#### EXERCISE INPUTS ####

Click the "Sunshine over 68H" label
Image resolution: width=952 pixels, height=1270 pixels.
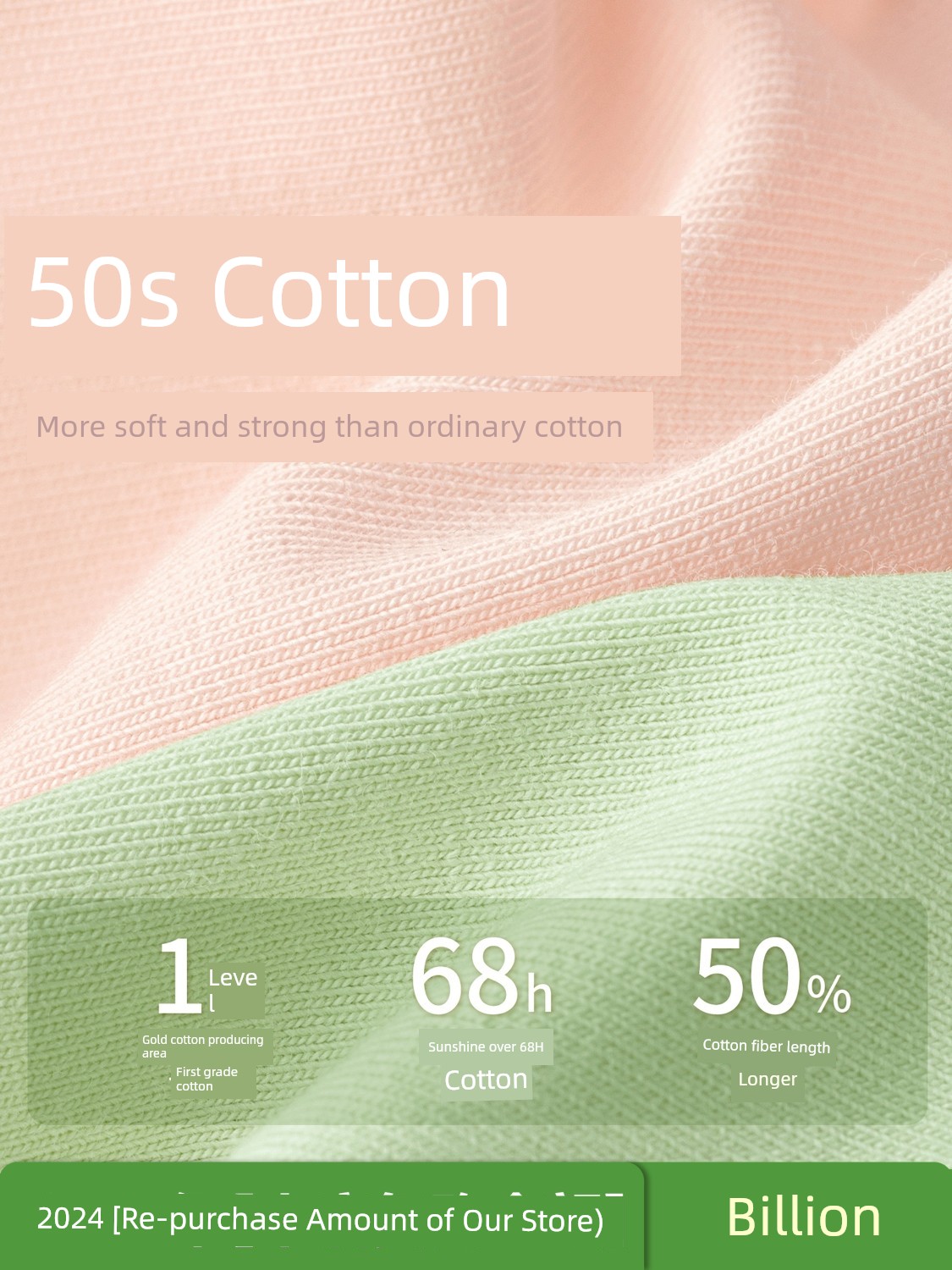(486, 1047)
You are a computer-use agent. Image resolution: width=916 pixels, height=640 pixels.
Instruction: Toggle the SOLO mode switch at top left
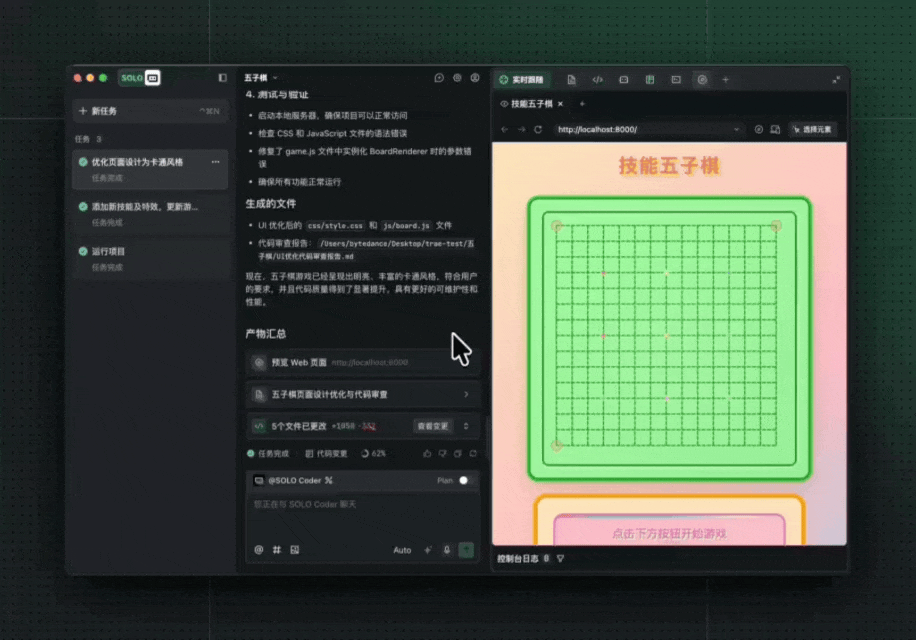click(139, 78)
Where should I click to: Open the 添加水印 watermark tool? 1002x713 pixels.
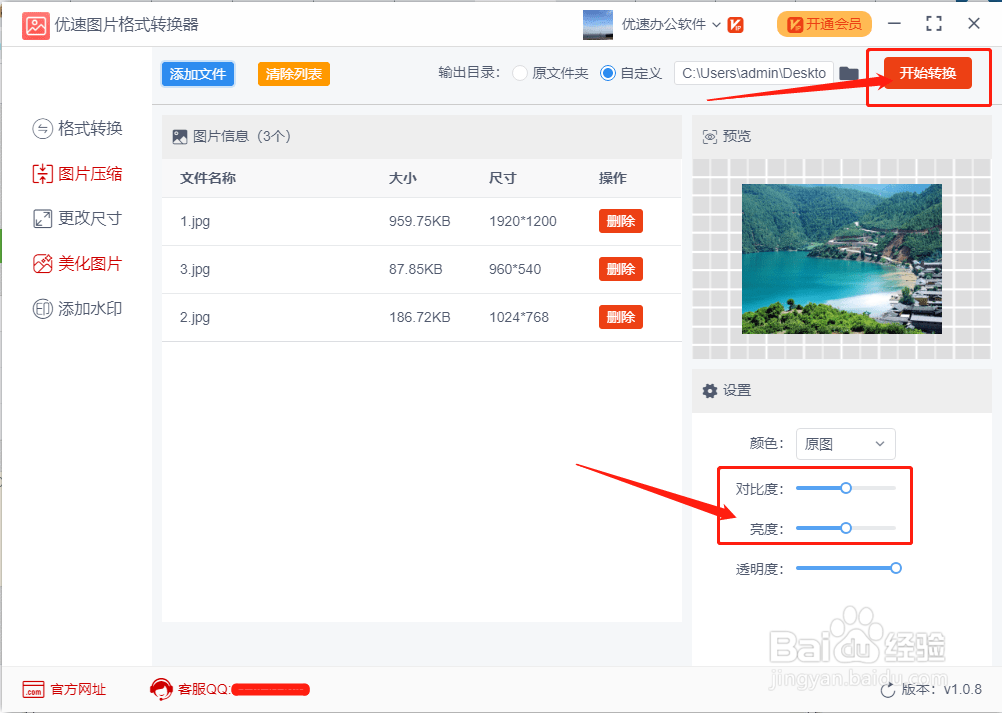[x=77, y=309]
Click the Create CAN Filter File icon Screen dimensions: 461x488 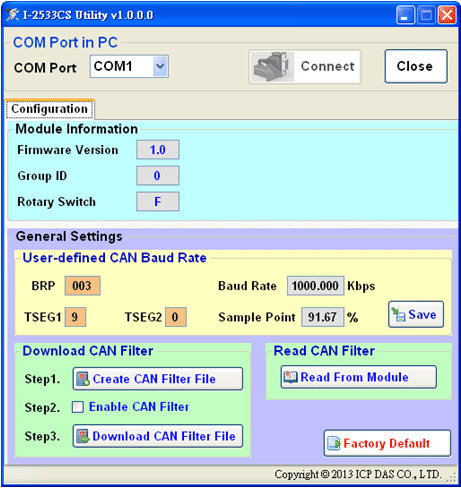pos(83,379)
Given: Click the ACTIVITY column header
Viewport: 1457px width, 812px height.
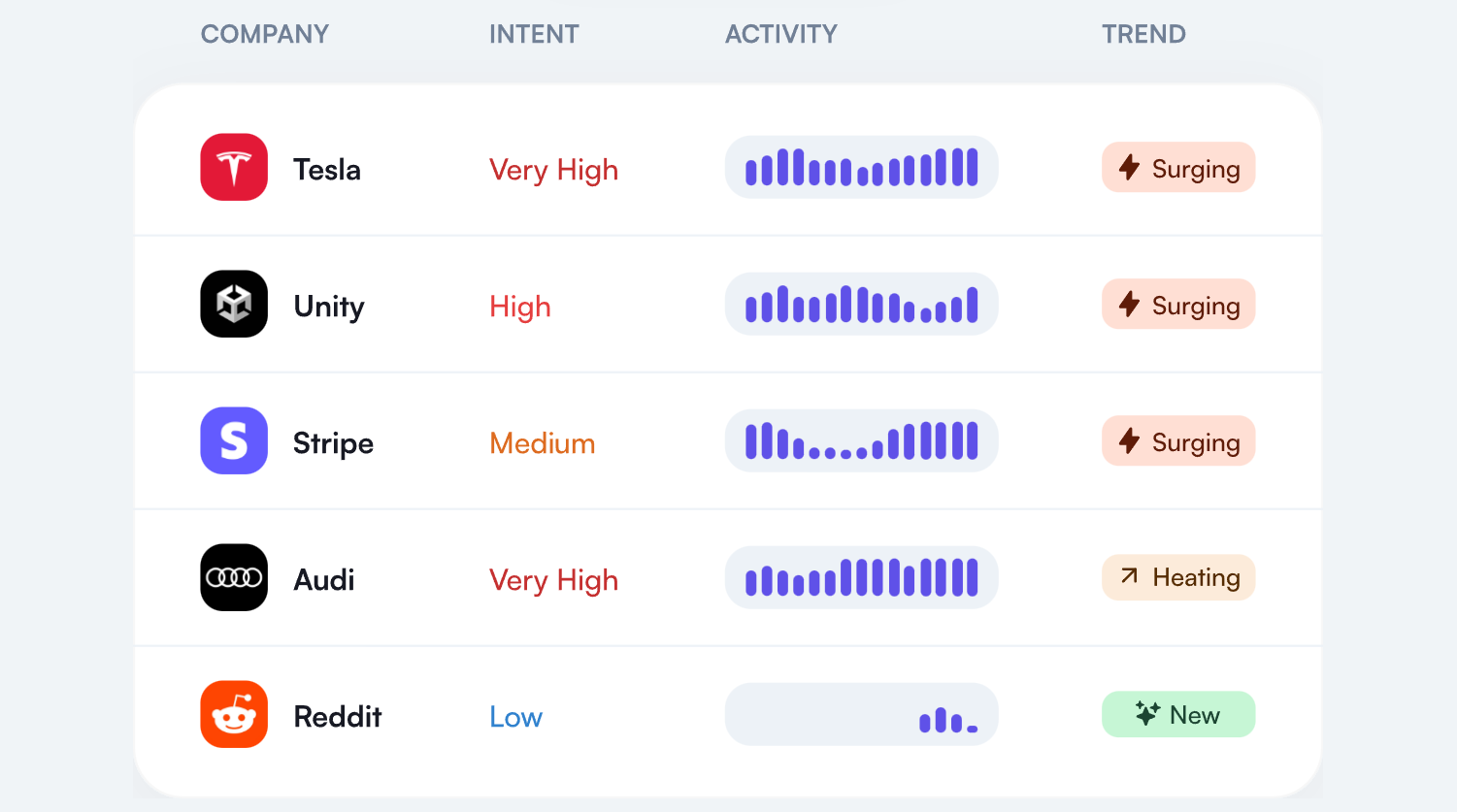Looking at the screenshot, I should [x=781, y=34].
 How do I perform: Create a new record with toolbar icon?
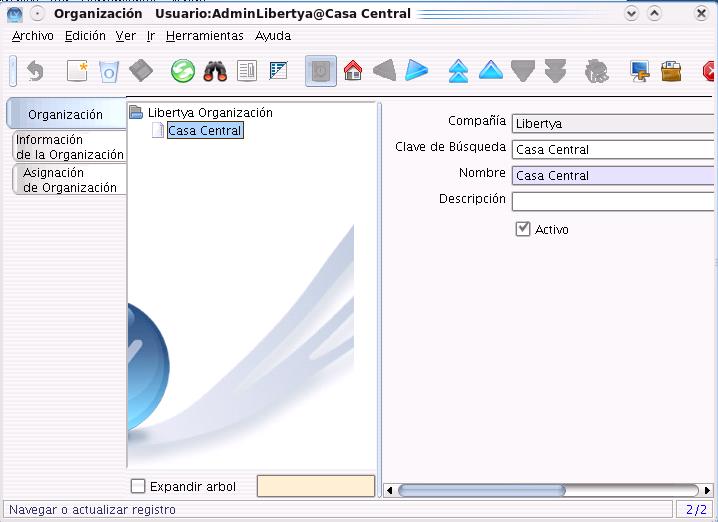click(77, 71)
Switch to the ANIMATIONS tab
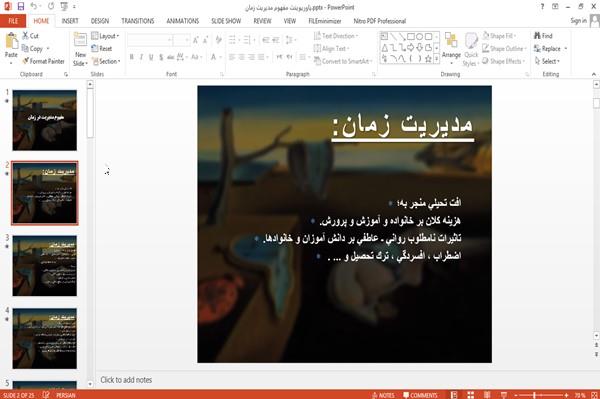 point(183,21)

####

§ DIRECTIONS
Exactly the lines from the one containing "Viewport: 1457px width, 812px height." through the last line of the data above should be output, both ends included, with every picture left out.

§ EXERCISE OUTPUT
Viewport: 1457px width, 812px height.
Looking at the screenshot, I should [x=781, y=34].
 How do I perform: Create a new record with toolbar icon?
click(77, 71)
Switch to the ANIMATIONS tab
 point(183,21)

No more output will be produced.